[[ Record extracts, beginning ]]

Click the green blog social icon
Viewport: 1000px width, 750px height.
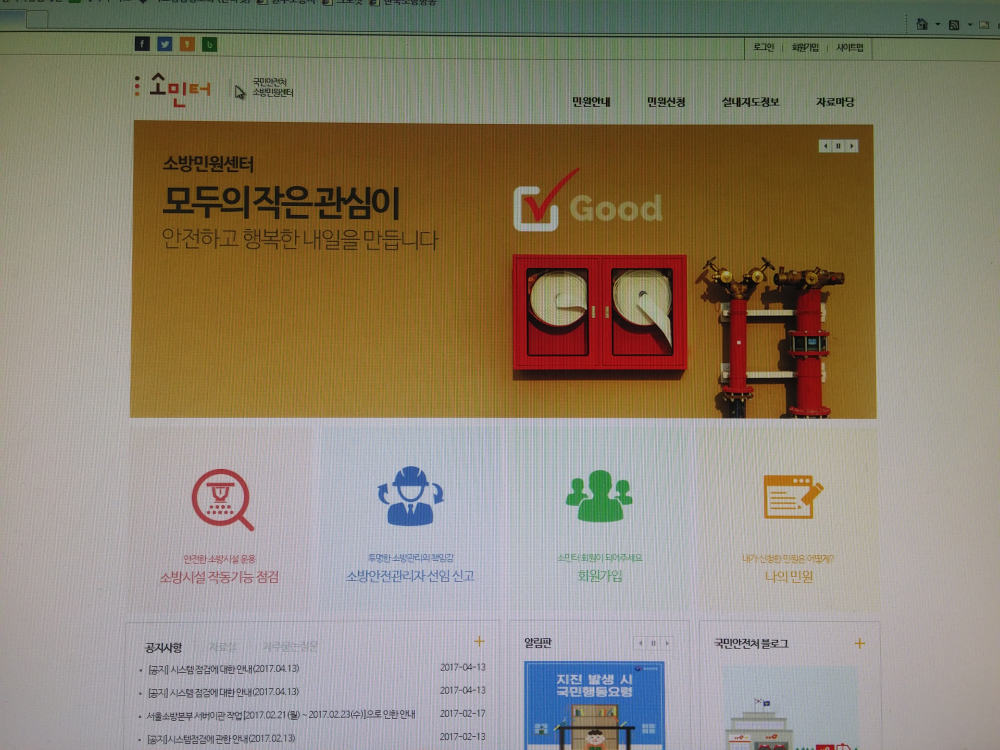point(210,44)
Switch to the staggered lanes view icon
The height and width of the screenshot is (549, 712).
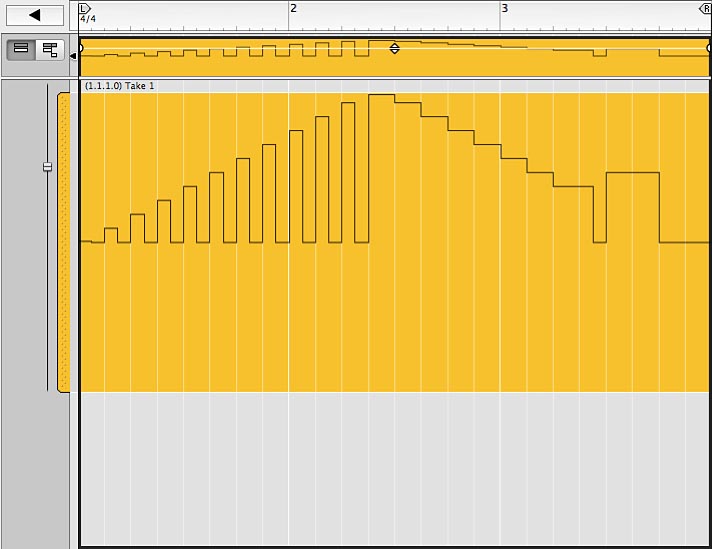pos(49,49)
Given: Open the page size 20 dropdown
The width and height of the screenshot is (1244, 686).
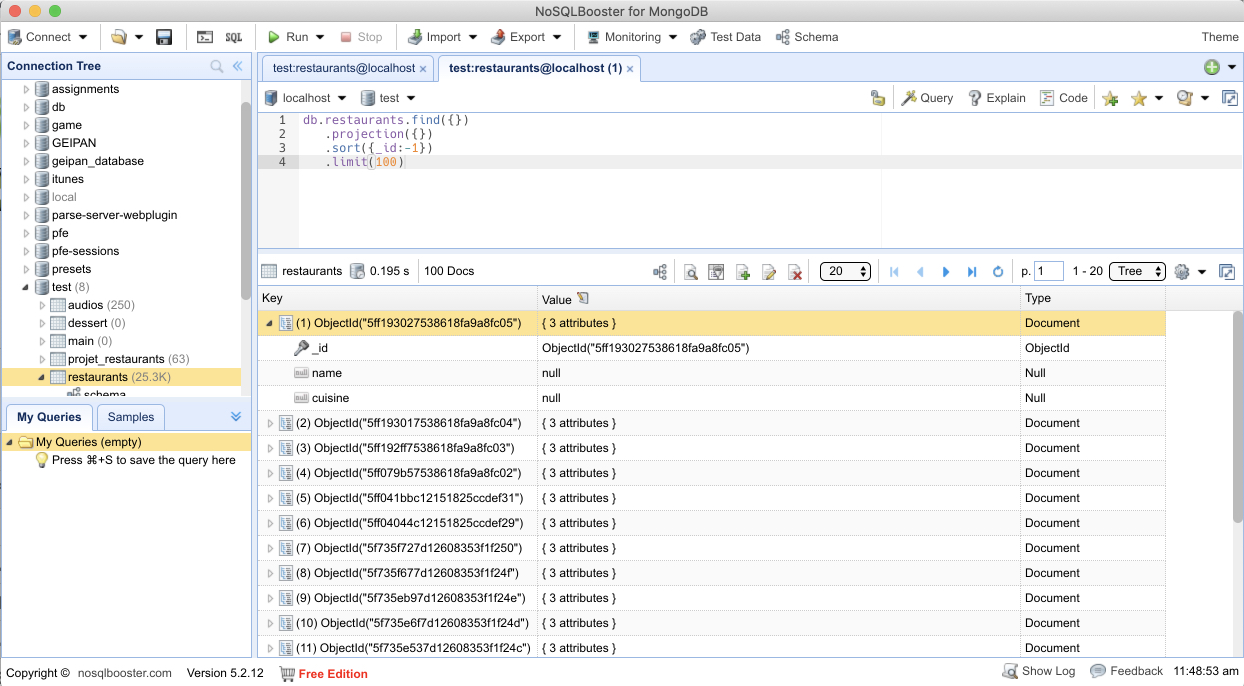Looking at the screenshot, I should (x=845, y=271).
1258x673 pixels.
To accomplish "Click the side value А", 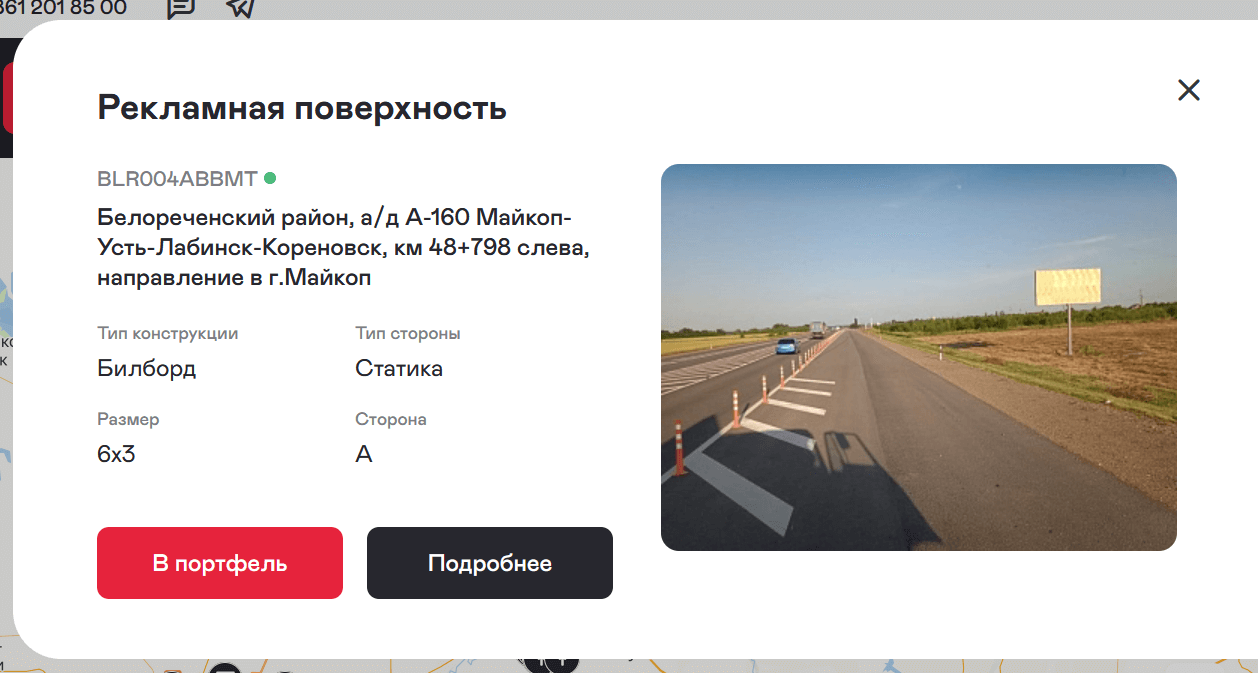I will [364, 454].
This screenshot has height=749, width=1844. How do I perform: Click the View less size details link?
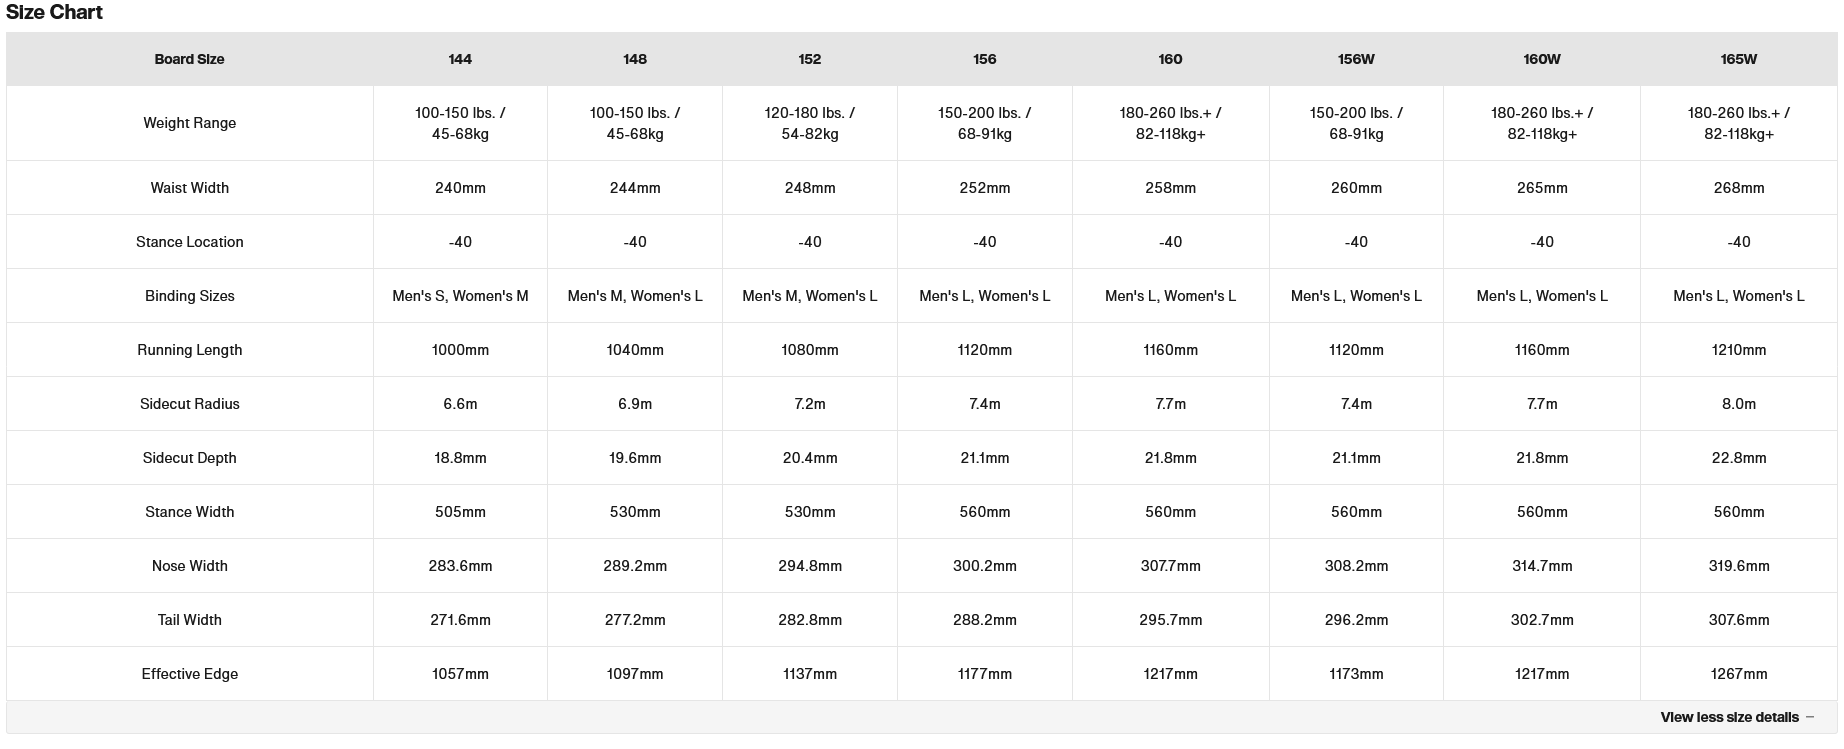click(x=1728, y=717)
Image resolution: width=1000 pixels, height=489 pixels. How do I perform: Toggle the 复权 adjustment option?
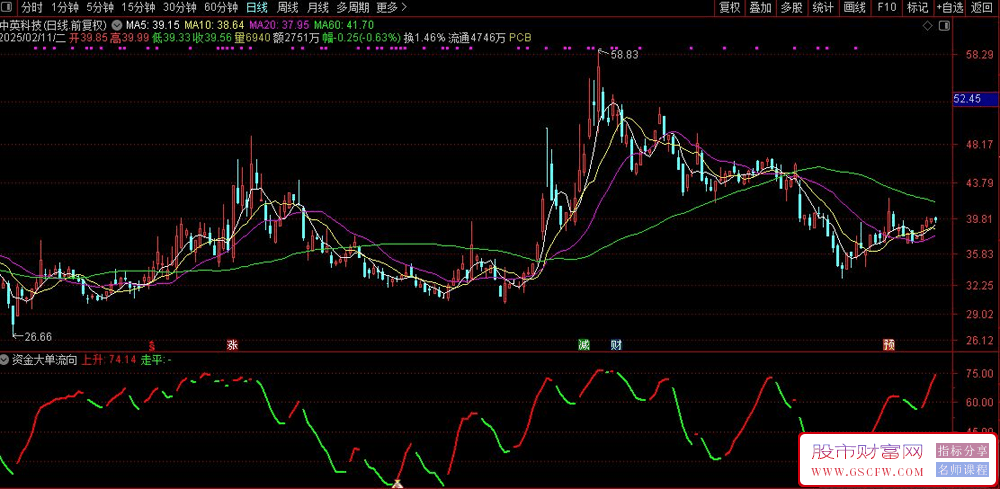pyautogui.click(x=730, y=7)
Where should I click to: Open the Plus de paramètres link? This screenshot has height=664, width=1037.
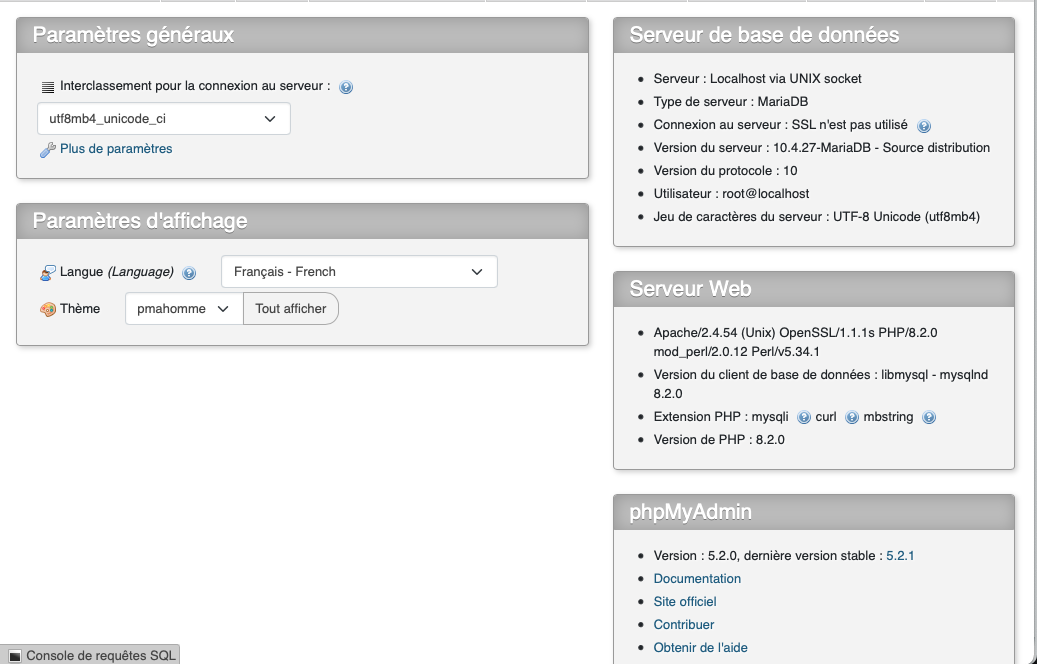coord(116,149)

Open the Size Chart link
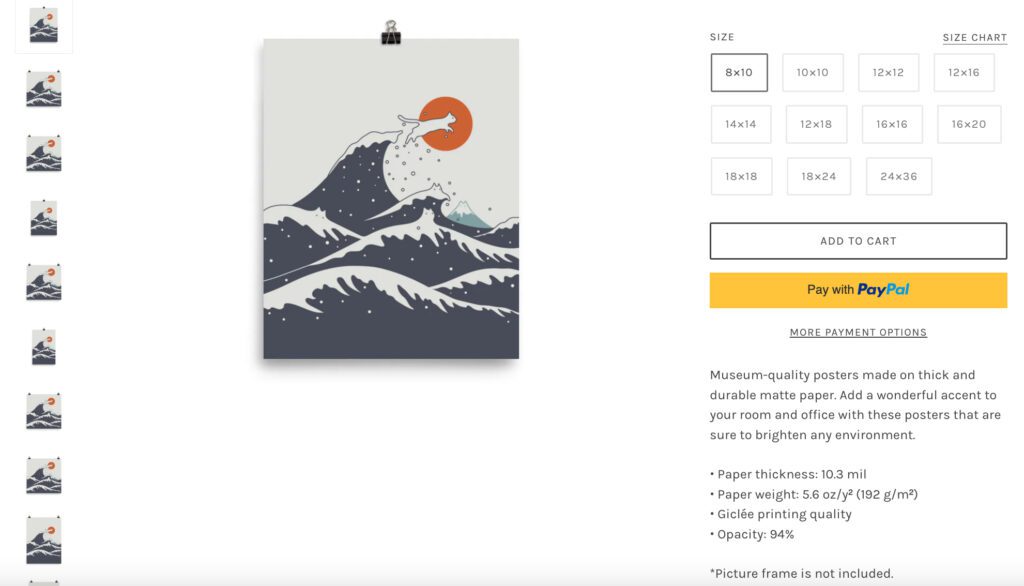point(974,38)
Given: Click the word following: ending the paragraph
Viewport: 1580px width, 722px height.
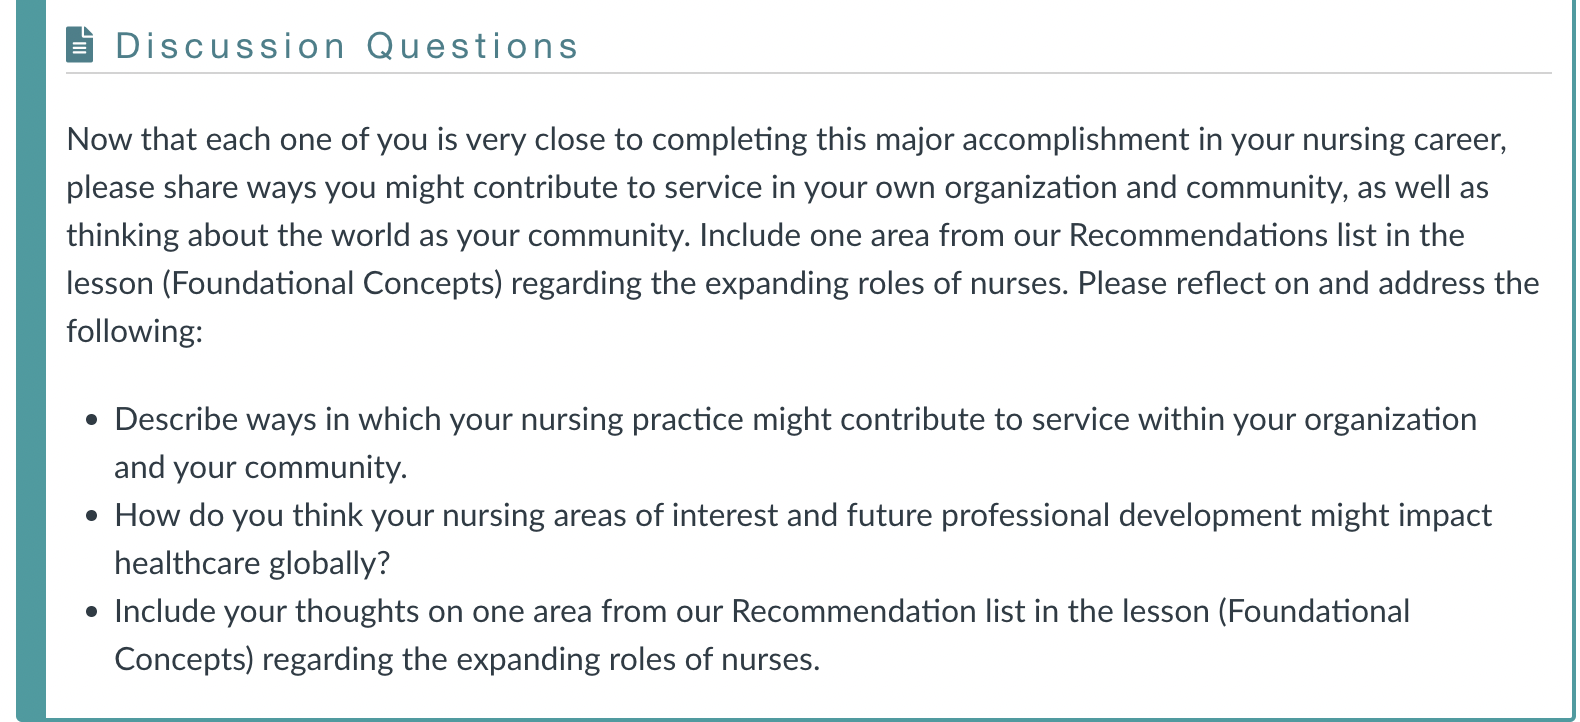Looking at the screenshot, I should pos(134,331).
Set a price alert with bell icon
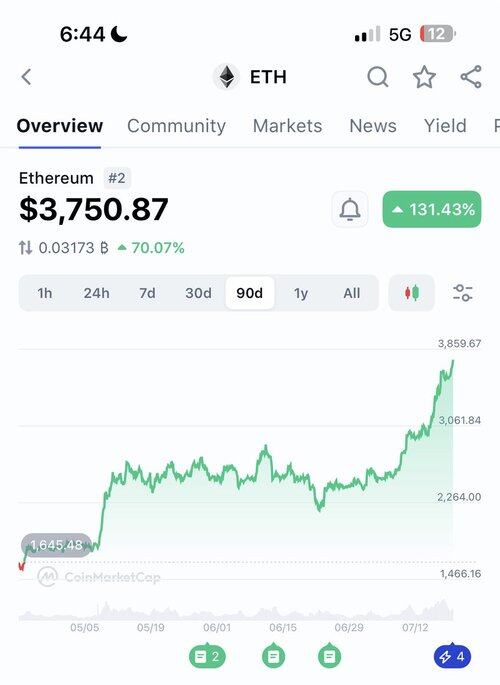Screen dimensions: 500x685 coord(350,209)
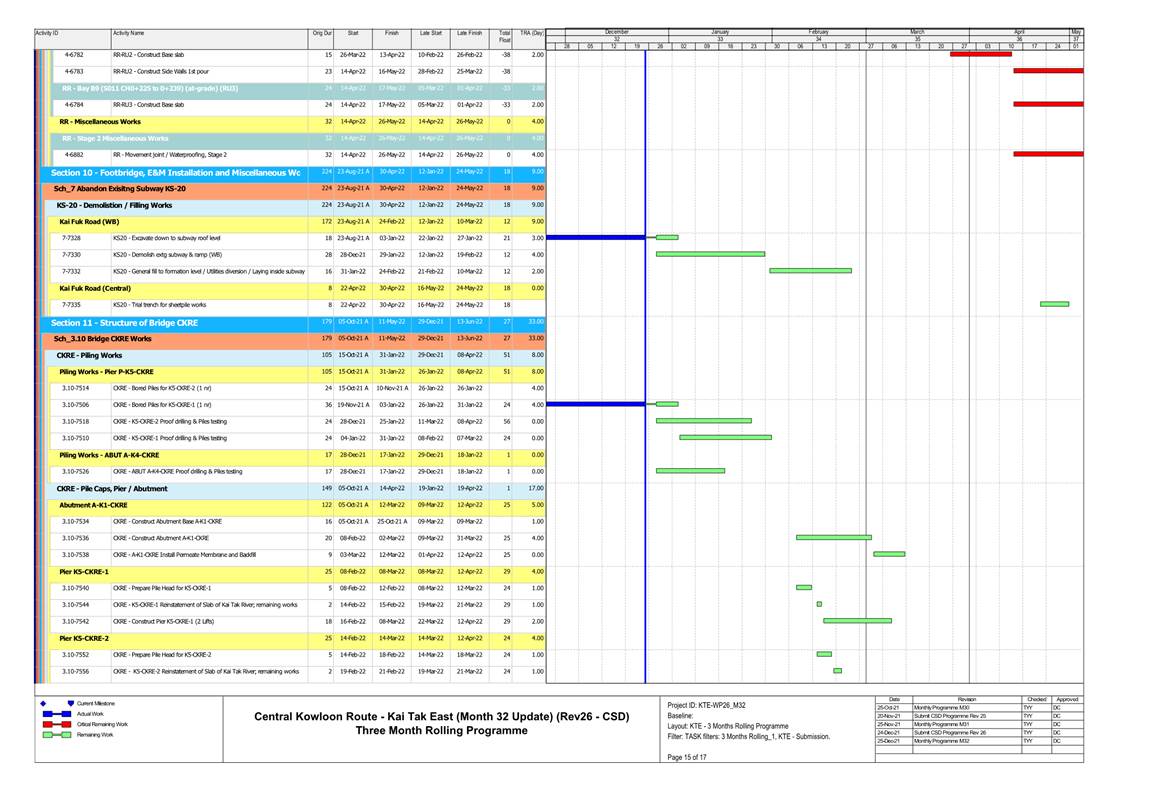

[[ Record extracts, end ]]

*Problem requirements*. Please print exactly the lines from the line containing "Open the Size Chart link" through the end of the records above, both included, leaving out every picture.

*Answer space*.
Open the Size Chart link
point(974,38)
Given: Click the word following: ending the paragraph
Viewport: 1580px width, 722px height.
Looking at the screenshot, I should pos(134,331).
Set a price alert with bell icon
Screen dimensions: 500x685 coord(350,209)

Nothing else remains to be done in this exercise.